begin ITEMS

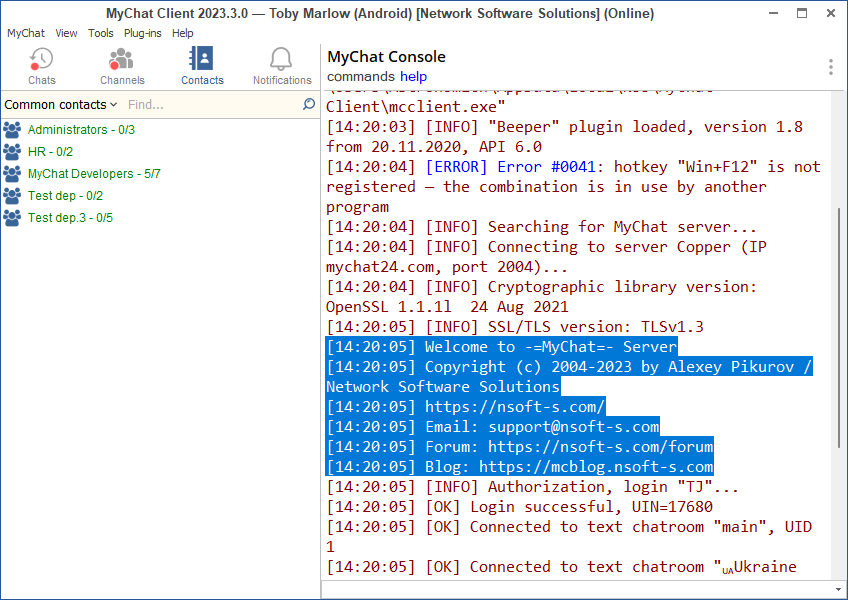
Task: Click the Administrators group icon
Action: [14, 129]
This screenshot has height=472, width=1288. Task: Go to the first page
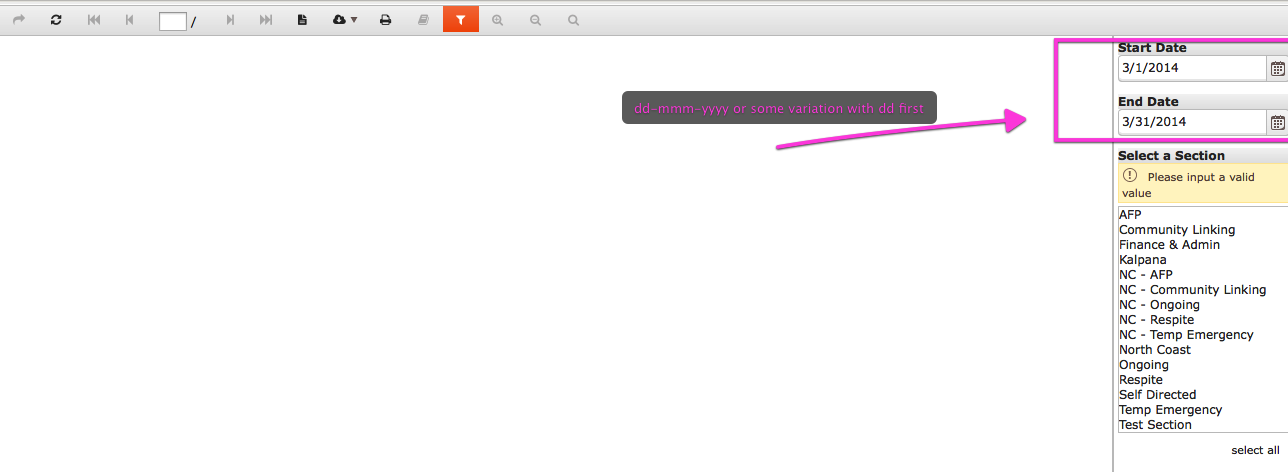(x=94, y=20)
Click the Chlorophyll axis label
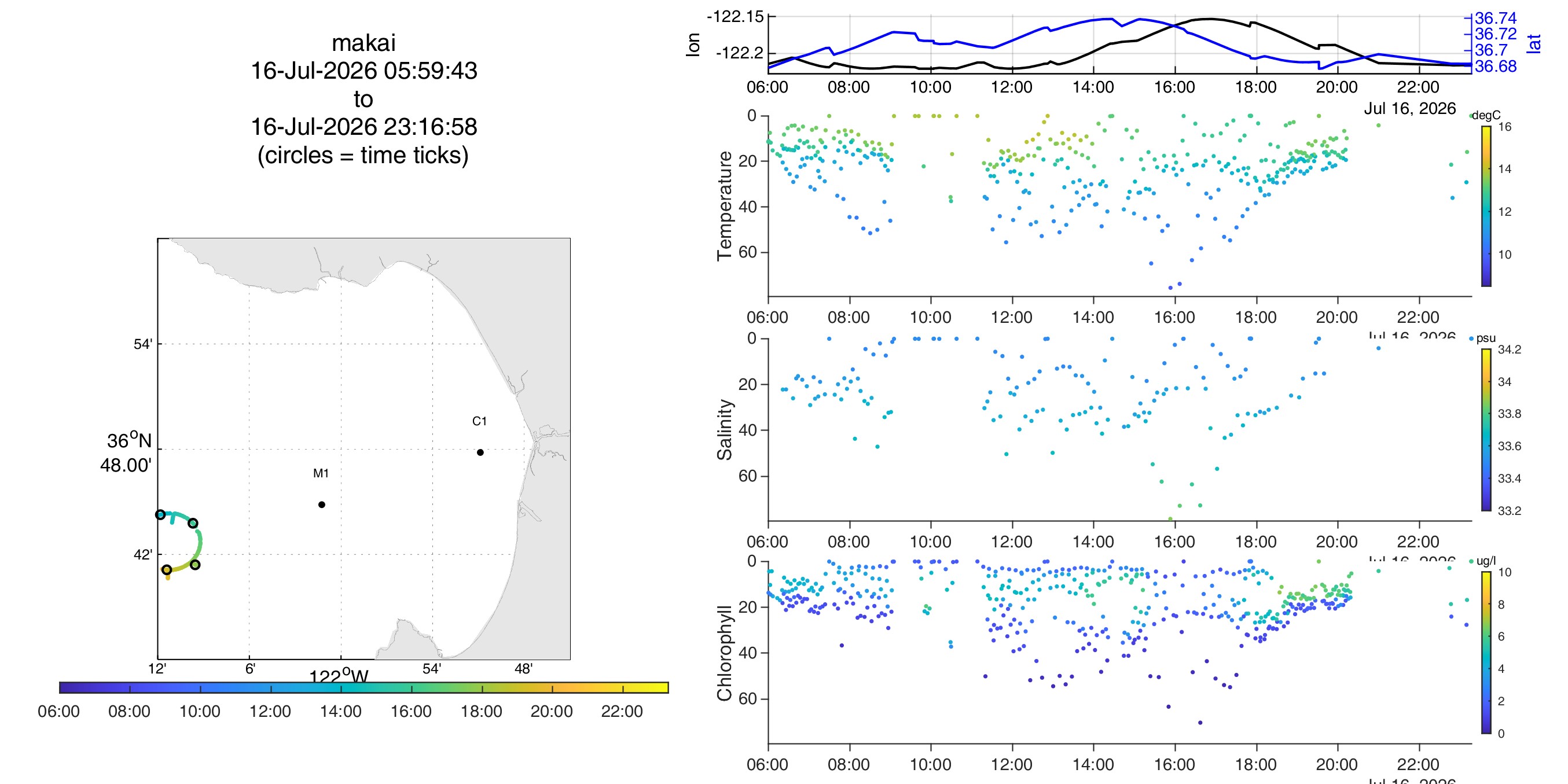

end ITEMS

WHAT YOU HAVE TO DO:
Repeat the material from the line containing "This screenshot has" through the end of the records, leaving out the pictures.

RESULT OF THIS EXERCISE:
This screenshot has height=472, width=1288. Task: Go to the first page
(x=94, y=20)
Click the Chlorophyll axis label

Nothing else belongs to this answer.